La mort programmée des tableaux noirs

- Le Département de l’instruction publique (DIP) fait sa révolution... numérique.
- Depuis la rentrée, il équipe toutes les écoles du secondaire de systèmes de projection interactifs.
- Adieu craies et éponges, place aux stylets.

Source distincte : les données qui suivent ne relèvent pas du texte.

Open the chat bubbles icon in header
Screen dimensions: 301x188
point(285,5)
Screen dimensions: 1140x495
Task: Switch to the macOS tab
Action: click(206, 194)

  • L’école à papa a vécu. Faut-il s’en réjouir? L’expérience nous le dira. DR Anne Emery-Torracinta​, conseillère d’Etat chargée du département de l’instruction publique, de la culture et du sport (DIP). DR

    L’école à papa a vécu. Faut-il s’en réjouir? L’expérience nous le dira. DR Anne Emery-Torracinta​, conseillère d’Etat chargée du département de l’instruction publique, de la culture et du sport (DIP). DR

  • L’école à papa a vécu. Faut-il s’en réjouir? L’expérience nous le dira. DR Anne Emery-Torracinta​, conseillère d’Etat chargée du département de l’instruction publique, de la culture et du sport (DIP). DR

    L’école à papa a vécu. Faut-il s’en réjouir? L’expérience nous le dira. DR Anne Emery-Torracinta​, conseillère d’Etat chargée du département de l’instruction publique, de la culture et du sport (DIP). DR

«C’est incroyable, ils jettent leurs tableaux noirs à la poubelle!», s’exclame un groupe de passants, en lorgnant dans la cour de l’Ecole de culture générale, à la rue d’Italie. Dans cet établissement, comme ailleurs, les bennes ne désemplissent plus depuis la rentrée, passage au tout numérique oblige.

Le Département de l’instruction publique (DIP) va, en effet, équiper toutes les écoles du secondaire de systèmes de projections interactifs d’ici la fin de l’année. Ce programme ambitieux, lancé voici 5 ans, avait été freiné par les difficultés budgétaires de l’Etat. Moins de 500 salles, sur un total de 2600, avaient pu en être dotées jusque-là. Mais, depuis cet été, le DIP est en passe de rattraper son retard. Adieux donc les craies salissantes et crissantes, les éponges suintantes et les ardoises anthracite. Place aux stylets et aux écrans blancs.

Belle ardoise

Avec ces nouveaux outils pédagogiques, les profs peuvent désormais lancer des vidéos, annoter des documents à distance, illustrer leurs cours virtuels, qui se retrouvent projetés sur le mur. Coût du dispositif par classe: environ 2000 francs. «L’opération d’équipement actuel concerne 2121 classes pour un budget de 4,2 millions de francs», souligne le DIP. Une somme à laquelle il convient d’ajouter les travaux d’installation dans les salles, qui se montent à 3,35 millions, supportés par l’Office des bâtiments du Département des finances. Le projet prévoit aussi l’achat de 3250 tablettes tactiles – introduites au cycle et, bientôt, à l’école primaire – pour 1,5 million de francs. Belle ardoise.

Au tableau, Kirikou

L’école de papa a donc vécu. Place aux écrans interactifs, aux rétroprojecteurs numériques, aux beamers, à internet et à l’ultra-connectivité. Faut-il s’en réjouir? L’expérience nous le dira. Quant à nos bons vieux tableaux noirs, sachez qu’ils ne finiront pas tous à la casse. Une partie du matériel prendra, en effet, la route du Togo. L’association GECRI (Groupe d’enseignants pour la coordination de la redistribution interscolaire), en a déjà récupéré près de deux cents qui seront livrés à bon port prochainement. Pour la plus grande joie de leurs collègues africains, qui devraient en faire bon usage. «Charrette de gamin. Au tableau, Kirikou!»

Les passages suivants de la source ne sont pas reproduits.